Question #815
A developer is migrating an application to AWS Fargate. The developer containerizes the application and stores the image in Amazon Elastic Container Registry (ECR). As part of updating the application to use a new configuration, the developer modifies environment variables in the task definition to point to a new backend service. The developer builds a new Docker image with the updated configuration, tags it as 'v2', and pushes it to ECR. The CI/CD pipeline executes successfully, but the application continues to use the old backend service.
What is the most likely reason the application is not using the new configuration?
The developer did not push the new Docker image to Amazon ECR.
The developer did not update the task definition to use the new Docker image tag.
The developer used an incorrect IAM role for the Fargate service.

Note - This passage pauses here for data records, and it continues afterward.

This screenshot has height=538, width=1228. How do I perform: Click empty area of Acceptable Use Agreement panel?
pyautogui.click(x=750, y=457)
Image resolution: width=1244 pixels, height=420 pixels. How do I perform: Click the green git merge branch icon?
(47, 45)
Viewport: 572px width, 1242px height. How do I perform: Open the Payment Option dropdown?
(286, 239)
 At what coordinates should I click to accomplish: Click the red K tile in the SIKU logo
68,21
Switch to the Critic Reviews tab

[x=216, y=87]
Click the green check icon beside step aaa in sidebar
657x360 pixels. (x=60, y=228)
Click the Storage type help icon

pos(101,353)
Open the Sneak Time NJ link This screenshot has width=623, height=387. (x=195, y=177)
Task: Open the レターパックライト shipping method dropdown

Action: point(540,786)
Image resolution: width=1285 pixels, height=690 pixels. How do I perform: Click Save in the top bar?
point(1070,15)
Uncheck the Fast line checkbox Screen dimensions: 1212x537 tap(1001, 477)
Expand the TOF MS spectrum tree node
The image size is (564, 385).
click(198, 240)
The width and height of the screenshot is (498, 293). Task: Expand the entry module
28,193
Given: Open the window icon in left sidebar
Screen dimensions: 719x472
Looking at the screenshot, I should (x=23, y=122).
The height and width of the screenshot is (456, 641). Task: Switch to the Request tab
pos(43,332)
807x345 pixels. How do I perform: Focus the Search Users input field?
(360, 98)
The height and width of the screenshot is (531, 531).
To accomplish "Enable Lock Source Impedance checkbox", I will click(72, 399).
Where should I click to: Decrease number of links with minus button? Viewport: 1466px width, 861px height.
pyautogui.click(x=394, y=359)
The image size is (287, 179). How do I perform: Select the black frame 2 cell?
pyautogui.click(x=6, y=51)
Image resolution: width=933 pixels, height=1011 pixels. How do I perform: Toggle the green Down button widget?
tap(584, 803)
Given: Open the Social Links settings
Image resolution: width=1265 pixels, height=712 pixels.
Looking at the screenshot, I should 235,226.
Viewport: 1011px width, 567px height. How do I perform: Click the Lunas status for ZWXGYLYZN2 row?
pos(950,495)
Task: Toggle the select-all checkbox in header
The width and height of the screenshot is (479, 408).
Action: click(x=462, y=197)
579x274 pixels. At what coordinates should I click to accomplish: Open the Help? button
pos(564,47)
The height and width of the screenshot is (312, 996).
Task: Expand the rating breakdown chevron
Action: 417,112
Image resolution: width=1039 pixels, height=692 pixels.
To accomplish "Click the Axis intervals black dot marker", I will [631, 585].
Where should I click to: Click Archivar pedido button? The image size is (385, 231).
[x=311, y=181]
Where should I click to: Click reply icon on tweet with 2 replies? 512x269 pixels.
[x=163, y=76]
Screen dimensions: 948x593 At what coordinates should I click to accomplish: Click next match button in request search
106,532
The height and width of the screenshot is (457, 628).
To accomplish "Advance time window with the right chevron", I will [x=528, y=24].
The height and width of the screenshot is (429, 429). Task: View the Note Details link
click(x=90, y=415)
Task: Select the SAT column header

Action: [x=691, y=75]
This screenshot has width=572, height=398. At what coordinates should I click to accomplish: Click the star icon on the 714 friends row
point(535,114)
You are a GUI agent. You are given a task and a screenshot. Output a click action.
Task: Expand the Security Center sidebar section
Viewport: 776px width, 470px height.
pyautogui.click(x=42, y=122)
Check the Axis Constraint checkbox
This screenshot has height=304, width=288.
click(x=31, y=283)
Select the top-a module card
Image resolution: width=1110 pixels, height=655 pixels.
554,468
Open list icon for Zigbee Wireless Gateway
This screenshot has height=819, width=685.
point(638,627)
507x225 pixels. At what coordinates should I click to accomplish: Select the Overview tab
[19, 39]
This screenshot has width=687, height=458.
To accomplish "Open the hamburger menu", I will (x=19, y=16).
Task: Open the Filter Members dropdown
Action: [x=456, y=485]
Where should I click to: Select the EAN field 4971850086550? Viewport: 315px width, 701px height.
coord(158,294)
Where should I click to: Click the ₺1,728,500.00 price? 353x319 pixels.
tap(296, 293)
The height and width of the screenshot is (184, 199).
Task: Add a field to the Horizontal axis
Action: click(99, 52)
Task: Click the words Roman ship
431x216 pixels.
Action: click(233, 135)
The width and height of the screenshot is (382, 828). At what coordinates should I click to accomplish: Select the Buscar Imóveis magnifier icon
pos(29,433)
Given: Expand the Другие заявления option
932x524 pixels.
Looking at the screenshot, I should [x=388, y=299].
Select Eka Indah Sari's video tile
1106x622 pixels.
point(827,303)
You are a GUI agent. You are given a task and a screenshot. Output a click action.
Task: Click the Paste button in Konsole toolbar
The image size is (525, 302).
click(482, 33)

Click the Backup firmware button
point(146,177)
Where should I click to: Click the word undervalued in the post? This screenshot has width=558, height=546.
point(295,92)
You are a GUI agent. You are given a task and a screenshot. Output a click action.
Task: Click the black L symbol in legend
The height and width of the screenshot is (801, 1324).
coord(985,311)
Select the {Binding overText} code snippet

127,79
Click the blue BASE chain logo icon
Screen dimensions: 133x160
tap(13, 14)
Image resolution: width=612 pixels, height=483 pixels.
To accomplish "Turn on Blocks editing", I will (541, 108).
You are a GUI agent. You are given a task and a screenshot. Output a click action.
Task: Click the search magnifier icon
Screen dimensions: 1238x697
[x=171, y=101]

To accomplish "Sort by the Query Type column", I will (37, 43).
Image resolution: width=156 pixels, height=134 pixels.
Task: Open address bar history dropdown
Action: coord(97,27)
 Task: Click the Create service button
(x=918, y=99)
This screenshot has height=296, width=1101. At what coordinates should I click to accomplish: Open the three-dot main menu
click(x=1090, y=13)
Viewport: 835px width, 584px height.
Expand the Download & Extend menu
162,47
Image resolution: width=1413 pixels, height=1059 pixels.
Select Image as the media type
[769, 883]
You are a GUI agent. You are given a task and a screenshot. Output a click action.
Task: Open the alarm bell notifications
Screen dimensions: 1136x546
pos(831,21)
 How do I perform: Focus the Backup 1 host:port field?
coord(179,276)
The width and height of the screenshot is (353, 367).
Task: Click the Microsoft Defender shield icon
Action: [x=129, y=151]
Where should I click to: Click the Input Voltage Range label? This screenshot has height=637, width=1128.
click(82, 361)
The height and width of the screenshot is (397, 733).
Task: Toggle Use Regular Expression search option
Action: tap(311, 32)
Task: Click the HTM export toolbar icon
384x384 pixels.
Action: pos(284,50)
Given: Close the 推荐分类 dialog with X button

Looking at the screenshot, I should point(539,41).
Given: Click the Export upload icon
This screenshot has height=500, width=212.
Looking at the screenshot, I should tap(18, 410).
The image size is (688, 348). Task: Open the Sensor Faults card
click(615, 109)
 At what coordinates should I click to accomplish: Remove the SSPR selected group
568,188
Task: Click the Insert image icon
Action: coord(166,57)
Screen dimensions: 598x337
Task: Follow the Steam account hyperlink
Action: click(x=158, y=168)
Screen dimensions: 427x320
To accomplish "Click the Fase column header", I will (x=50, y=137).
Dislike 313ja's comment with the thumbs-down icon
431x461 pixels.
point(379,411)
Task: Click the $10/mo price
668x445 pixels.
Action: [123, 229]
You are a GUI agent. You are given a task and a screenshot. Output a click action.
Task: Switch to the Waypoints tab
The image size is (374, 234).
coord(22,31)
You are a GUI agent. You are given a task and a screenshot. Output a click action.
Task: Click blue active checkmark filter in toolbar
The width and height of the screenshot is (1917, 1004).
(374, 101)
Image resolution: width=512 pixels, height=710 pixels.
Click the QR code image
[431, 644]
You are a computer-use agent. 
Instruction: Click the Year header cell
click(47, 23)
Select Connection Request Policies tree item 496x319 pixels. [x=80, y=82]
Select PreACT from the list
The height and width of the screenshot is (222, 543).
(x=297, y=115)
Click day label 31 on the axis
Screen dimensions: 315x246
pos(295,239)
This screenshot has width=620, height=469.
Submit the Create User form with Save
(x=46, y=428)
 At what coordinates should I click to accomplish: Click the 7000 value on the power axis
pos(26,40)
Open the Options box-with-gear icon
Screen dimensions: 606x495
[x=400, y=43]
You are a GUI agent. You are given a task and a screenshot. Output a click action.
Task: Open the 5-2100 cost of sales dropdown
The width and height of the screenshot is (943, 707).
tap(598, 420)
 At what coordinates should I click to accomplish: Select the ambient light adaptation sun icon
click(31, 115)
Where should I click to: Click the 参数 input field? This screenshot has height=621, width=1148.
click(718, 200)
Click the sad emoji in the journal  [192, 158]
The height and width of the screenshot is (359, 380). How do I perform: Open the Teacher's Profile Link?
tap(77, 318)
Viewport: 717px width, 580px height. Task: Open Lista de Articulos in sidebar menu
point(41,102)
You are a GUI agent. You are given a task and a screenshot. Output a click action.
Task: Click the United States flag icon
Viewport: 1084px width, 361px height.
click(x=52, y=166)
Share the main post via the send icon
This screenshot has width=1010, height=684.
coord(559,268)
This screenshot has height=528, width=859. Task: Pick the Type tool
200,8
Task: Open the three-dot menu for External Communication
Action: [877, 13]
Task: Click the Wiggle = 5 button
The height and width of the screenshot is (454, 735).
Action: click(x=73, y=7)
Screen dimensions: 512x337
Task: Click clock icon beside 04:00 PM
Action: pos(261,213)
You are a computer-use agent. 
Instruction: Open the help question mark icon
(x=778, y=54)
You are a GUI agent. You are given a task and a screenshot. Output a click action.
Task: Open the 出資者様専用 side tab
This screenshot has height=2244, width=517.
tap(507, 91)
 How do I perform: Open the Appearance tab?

The developer did not create a new Fargate service.
Explanation
The correct answer is B. AWS Fargate uses the task definition to specify which Docker image (including its tag) to deploy. Even though the developer pushed the 'v2' image to ECR, Fargate will continue using the old image unless the task definition is explicitly updated to reference the new tag. The CI/CD pipeline might have updated the image but failed to update the task definition's image URI/tag, causing Fargate to reuse the previous configuration.
Why other options are incorrect:
- A: The CI/CD pipeline executed successfully, implying the image was pushed to ECR.
- C: An incorrect IAM role would cause permission errors, not configuration mismatches.
- D: A new Fargate service isn't required; updating the existing service's task definition suffices.
Key Takeaway: Always update the task definition's image reference when deploying new container versions in Fargate.